> Provided records:
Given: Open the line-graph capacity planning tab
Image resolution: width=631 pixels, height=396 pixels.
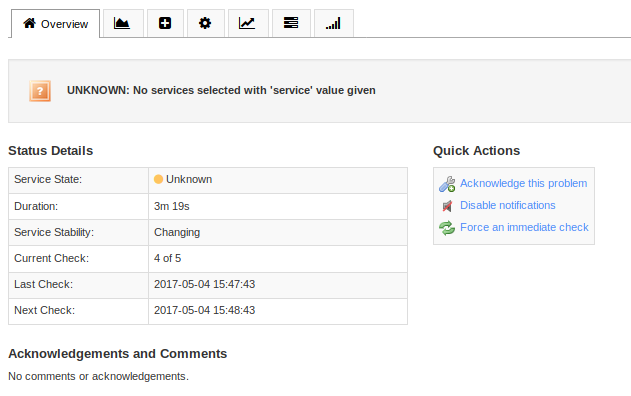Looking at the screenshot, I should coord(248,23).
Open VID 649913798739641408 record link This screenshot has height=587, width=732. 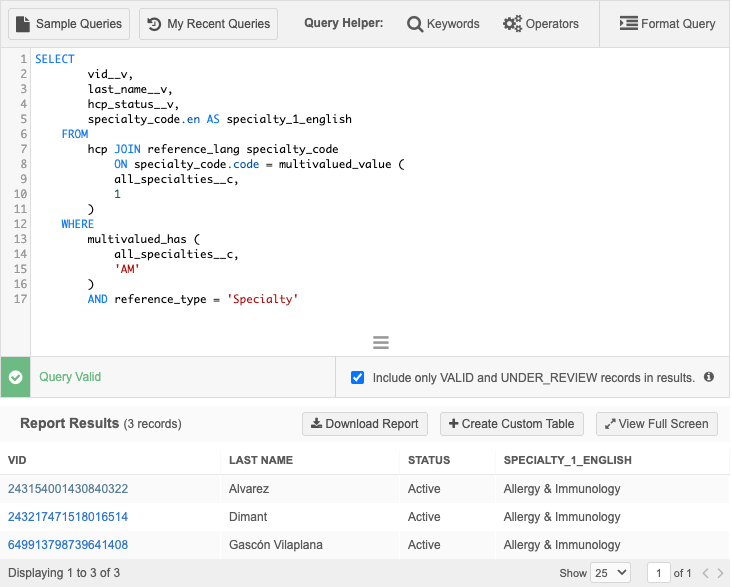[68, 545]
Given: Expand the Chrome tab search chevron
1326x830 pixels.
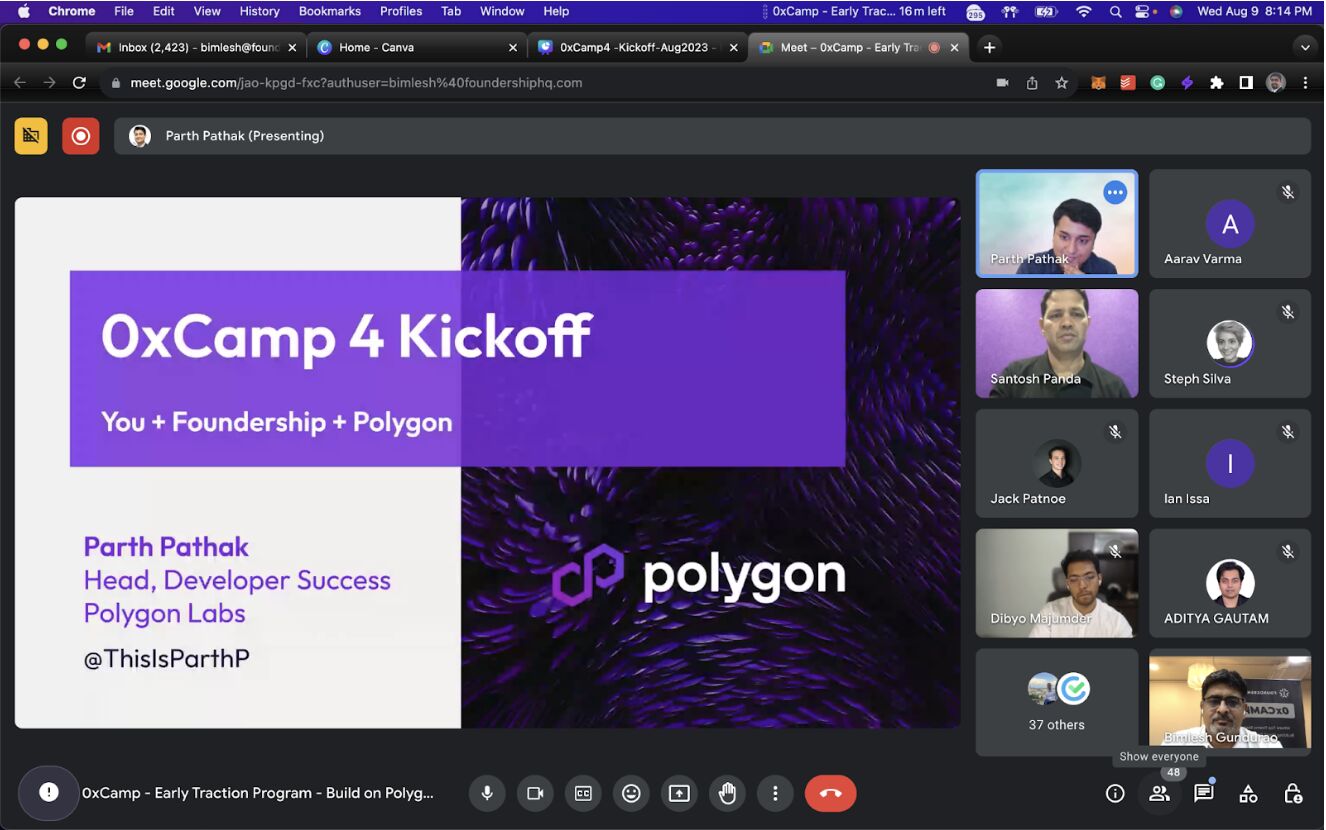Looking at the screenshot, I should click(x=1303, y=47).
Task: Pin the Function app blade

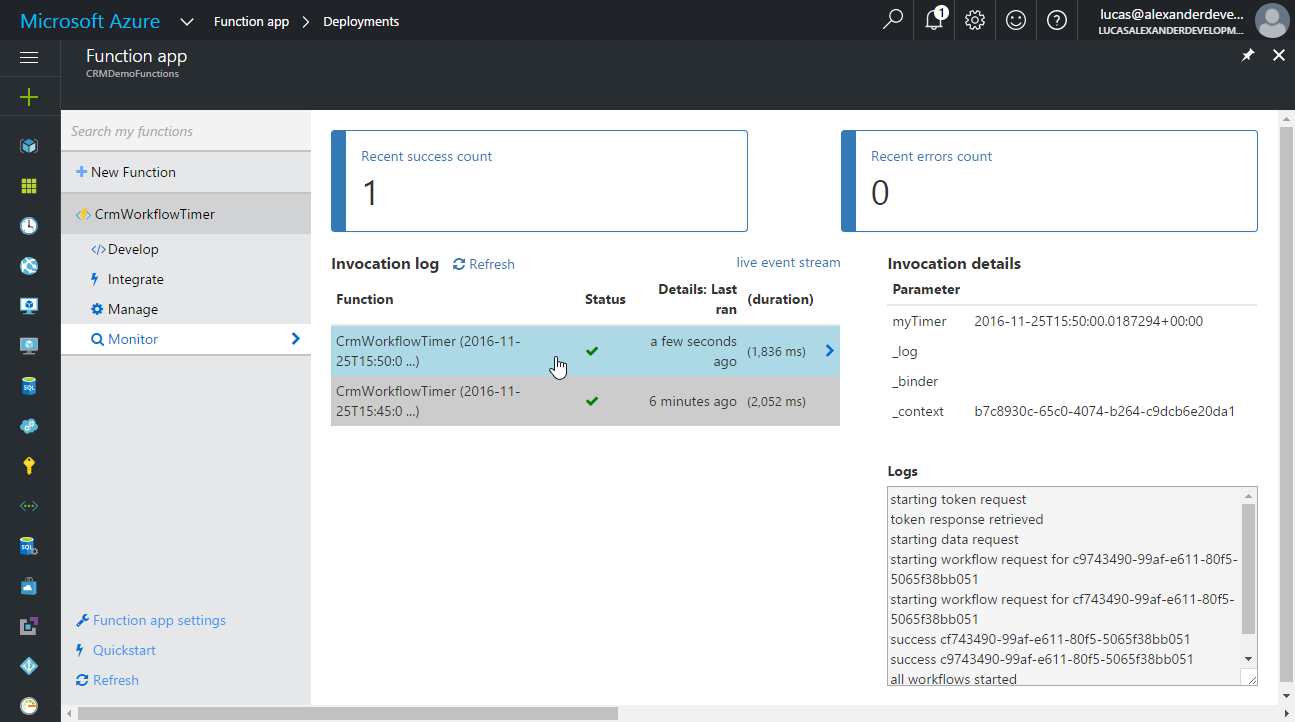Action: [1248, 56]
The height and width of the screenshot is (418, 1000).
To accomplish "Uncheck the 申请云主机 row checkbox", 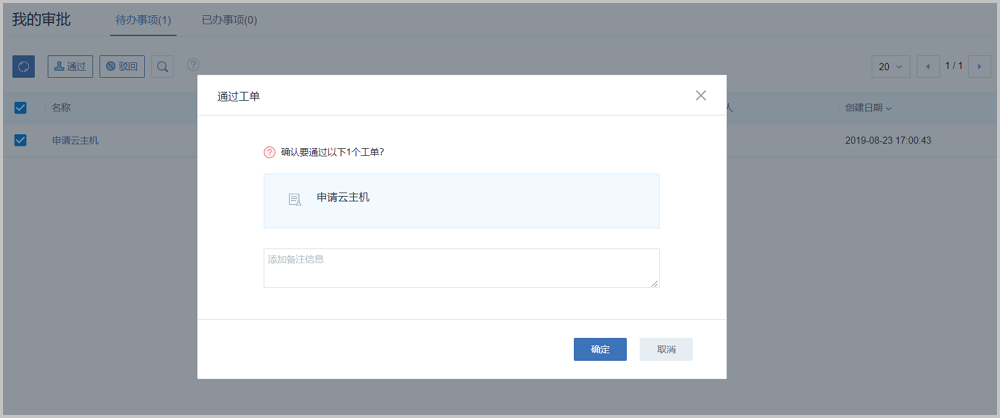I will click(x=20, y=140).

--

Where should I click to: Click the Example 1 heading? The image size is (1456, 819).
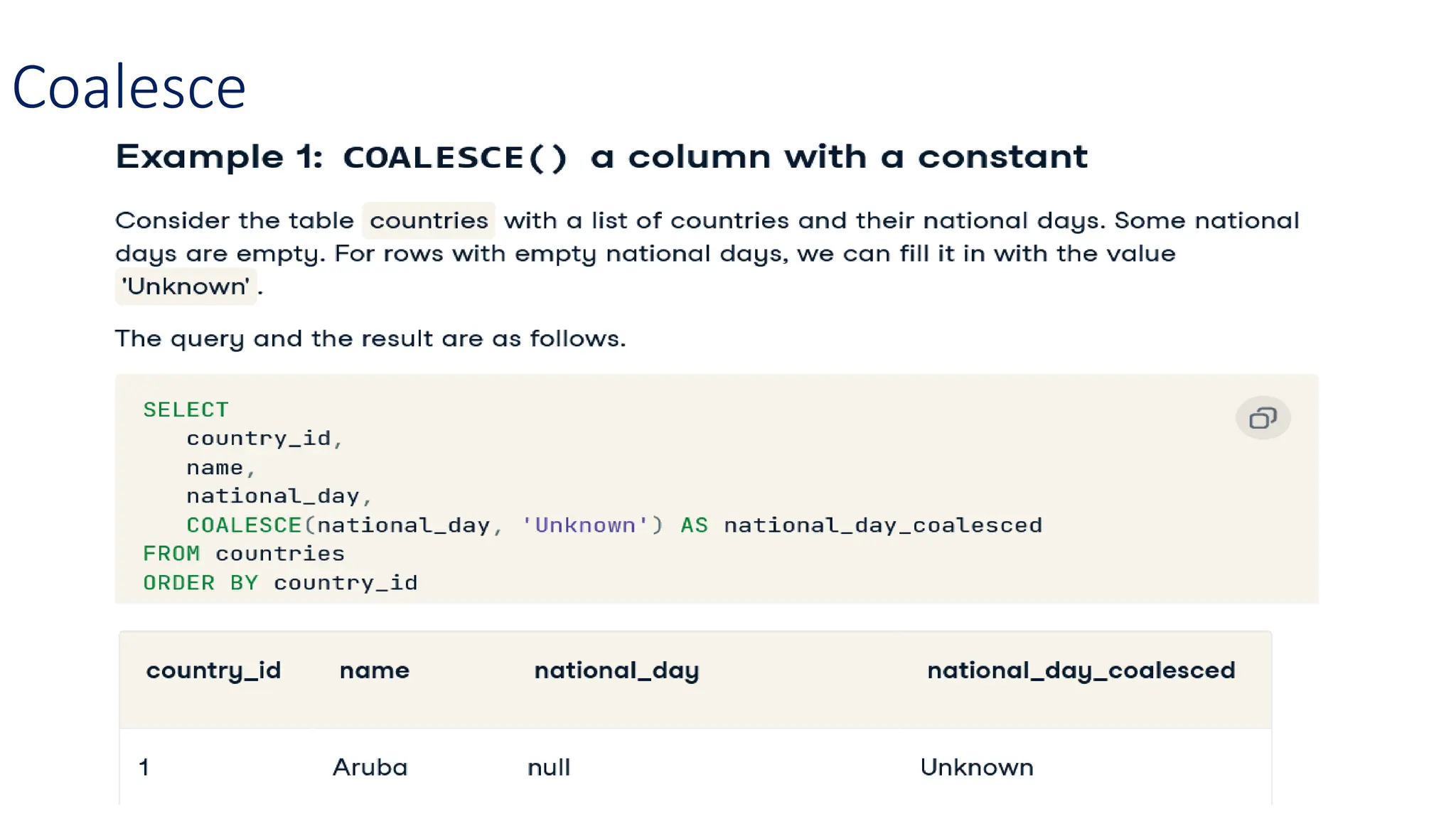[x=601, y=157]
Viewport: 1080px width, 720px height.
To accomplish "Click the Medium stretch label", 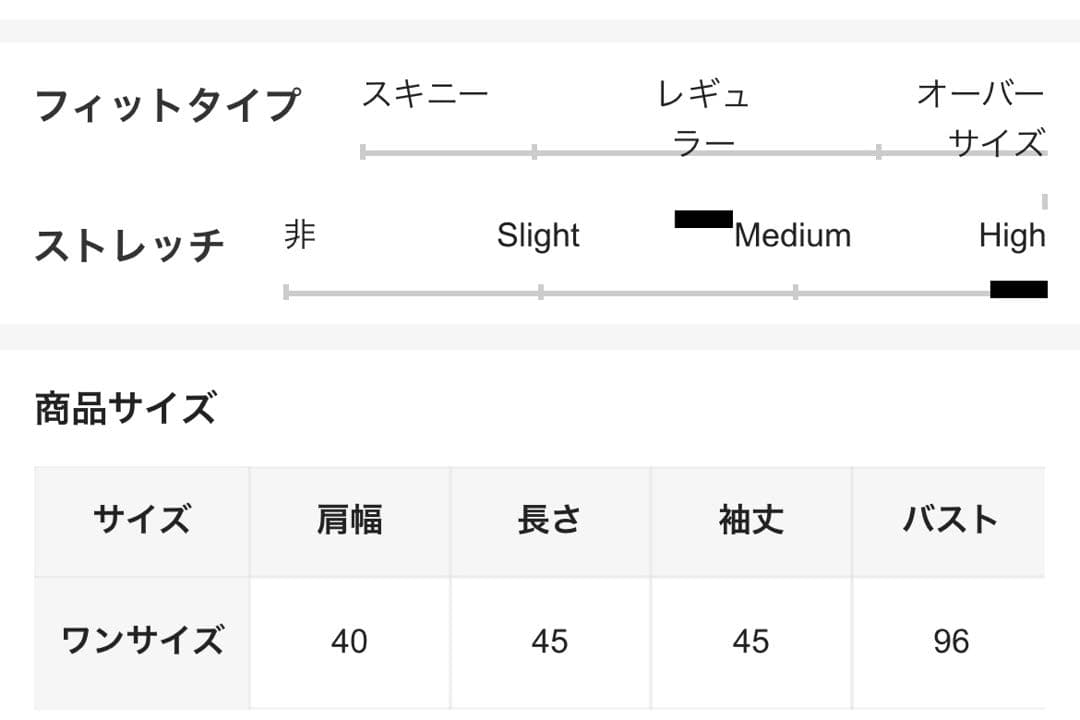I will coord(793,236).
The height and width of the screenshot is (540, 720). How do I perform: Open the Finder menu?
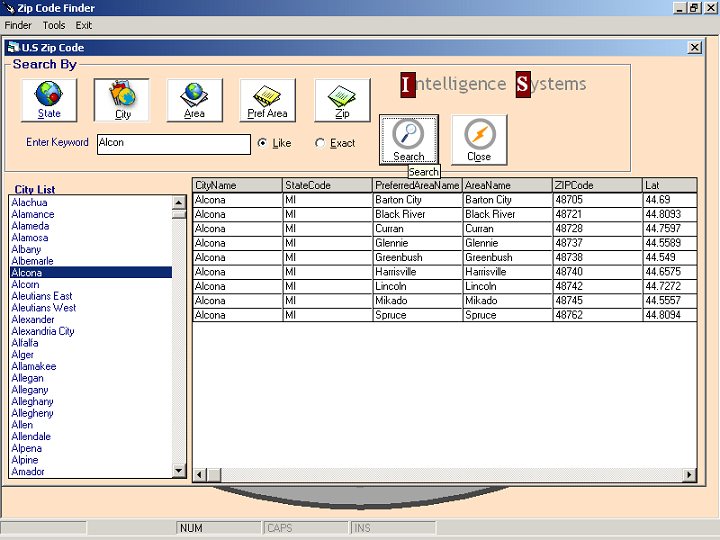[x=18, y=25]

...

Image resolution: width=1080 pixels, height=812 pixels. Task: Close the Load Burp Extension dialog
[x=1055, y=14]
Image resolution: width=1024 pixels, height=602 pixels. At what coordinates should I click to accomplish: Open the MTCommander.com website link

> What you will do: Report every line of the preceding listing where the string "Given" occurs.

> Your response:
Given: Open the line-graph capacity planning tab
Given: Expand the Chrome tab search chevron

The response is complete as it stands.